Advice for pseudo-labelling with generators?

Hi, I’m fitting a finetuned model, and attempting to do pseudo-labeling.

In the pseudo-labeling example of the lesson 4, np.concatenate is used, but I’m getting a memory error, as my data is images, not features from convolution layers.

A couple of questions:

  1. Can I somehow combine (“concatenate”) two Keras generators in sequence?
  2. Can I specify labels for a generator in the code? This is obviously needed when doing pseudo-labeling.

Another option that came to my mind: can I alternate model.fit_generator() call for the true train data set and model.fit() call for the pseudo-labelled data set?
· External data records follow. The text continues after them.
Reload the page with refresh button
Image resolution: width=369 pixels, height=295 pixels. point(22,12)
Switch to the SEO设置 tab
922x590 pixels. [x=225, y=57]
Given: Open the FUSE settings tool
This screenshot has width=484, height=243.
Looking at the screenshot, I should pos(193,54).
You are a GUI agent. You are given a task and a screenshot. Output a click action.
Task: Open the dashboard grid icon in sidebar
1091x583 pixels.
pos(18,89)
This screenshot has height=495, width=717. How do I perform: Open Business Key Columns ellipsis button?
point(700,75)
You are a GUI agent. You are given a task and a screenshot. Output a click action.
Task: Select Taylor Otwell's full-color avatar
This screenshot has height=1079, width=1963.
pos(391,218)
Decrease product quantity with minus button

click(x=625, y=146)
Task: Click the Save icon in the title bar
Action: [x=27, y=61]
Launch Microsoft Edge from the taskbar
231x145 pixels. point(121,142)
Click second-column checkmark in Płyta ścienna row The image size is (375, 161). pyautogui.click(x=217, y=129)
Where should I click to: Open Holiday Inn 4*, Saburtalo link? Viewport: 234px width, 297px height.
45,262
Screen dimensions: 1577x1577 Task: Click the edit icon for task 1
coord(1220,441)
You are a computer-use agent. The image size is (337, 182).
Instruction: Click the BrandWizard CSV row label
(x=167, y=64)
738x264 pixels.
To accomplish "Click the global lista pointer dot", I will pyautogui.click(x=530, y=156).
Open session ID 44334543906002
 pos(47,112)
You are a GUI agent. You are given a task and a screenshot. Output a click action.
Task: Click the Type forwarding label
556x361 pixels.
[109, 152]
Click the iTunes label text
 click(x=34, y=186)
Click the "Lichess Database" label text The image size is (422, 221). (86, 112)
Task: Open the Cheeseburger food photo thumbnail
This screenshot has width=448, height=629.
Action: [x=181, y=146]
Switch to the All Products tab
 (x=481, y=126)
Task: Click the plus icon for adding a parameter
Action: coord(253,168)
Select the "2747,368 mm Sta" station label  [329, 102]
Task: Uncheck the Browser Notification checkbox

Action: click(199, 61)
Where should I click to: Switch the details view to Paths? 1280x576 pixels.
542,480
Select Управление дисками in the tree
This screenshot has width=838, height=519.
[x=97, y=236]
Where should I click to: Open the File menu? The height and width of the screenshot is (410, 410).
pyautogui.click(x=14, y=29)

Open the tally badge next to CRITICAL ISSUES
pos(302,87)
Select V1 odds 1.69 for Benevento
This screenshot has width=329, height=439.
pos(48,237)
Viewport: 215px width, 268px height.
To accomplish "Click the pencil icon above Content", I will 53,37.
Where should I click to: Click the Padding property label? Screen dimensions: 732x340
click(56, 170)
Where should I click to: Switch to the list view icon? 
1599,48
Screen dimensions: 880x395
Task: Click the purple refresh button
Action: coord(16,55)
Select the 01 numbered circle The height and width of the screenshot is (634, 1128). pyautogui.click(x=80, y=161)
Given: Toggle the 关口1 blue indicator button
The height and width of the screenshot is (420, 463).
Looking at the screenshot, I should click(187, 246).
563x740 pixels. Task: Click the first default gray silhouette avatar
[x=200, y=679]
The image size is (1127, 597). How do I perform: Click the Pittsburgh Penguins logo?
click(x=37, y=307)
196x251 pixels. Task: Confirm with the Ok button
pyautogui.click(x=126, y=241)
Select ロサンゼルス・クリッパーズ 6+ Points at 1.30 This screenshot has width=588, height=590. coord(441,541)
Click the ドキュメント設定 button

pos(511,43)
model.fit_generator(train_batches, batch_size=64, nb_epoch=1)
model.fit(pseudo_data, pseudo_labels, batch_size=64, nb_epoch=1)

This way I can’t run epochs automatically, but I could put those calls to a loop. Do I lose something by doing fitting this way? Will e.g. Adam work badly in this scenario?

I’m trying to figure exactly this out right now myself.

It seems to me like Keras handles generators and raw images/data entirely differently and I’m not sure how to override the generator, particularly the gen.flow_from_directory() output so that we can update the labels with our predicted labels.

The better approach in a loop would be to use train_on_batch(), and handle iterating through the batches yourself.

3 Likes

Would one possible solution be to setup a directory specifically for pseudo labeling? For example you could recursively copy the files from the training directory to seed your pseudo directory. Then use predict_generator on the data from your test directory, and copy the test data into their respective pseudo label directory sub-directories based off the predictions. Then you can effectively run fit_generator with data augmentation for pseudo labeling.

I had a similar issue. Training separate epochs on training data and then pseudo-labeled data gave bad results, I guess because each one takes the weights in a different direction.

Currently I’m using a simple ‘MultiGenerator’ class I created which generates batches from multiple generators:

class MultiGenerator(Iterator):
    def __init__(self,gen1,gen2):
        self.gen1=gen1
        self.gen2=gen2        

    def next(self):
        x1,y1=self.gen1.next()
        x2,y2=self.gen2.next()
        return np.concatenate((x1,x2)),np.concatenate((y1,y2))

You pass it to fit_generator() as usual with all the standard perks like workers.
For pseudo-labeling case for example you can make the first generator the standard flow_from_directory() on the training data with batch size for example 90, and the second generator be a flow() of the valid/test data with pseudo-labels if you can fit them in RAM, with batch size for example 10.
This will result in a generator with batch size 100 split 90/10 between train and pseudo-labeled data. This lets you define the split of train and pseudo data for training regardless of the size of the pseudo-labeled set. Also you can use different augmentation values for the pseudo-labeled data (Or none at all, I personally am not sure yet what’s preferred).

The downside is it’s not a true shuffle of train and pseudo data, since each batch contains exactly 90%/10% train/pseudo, and not on average, but this doesn’t sound like a big issue.

1 Like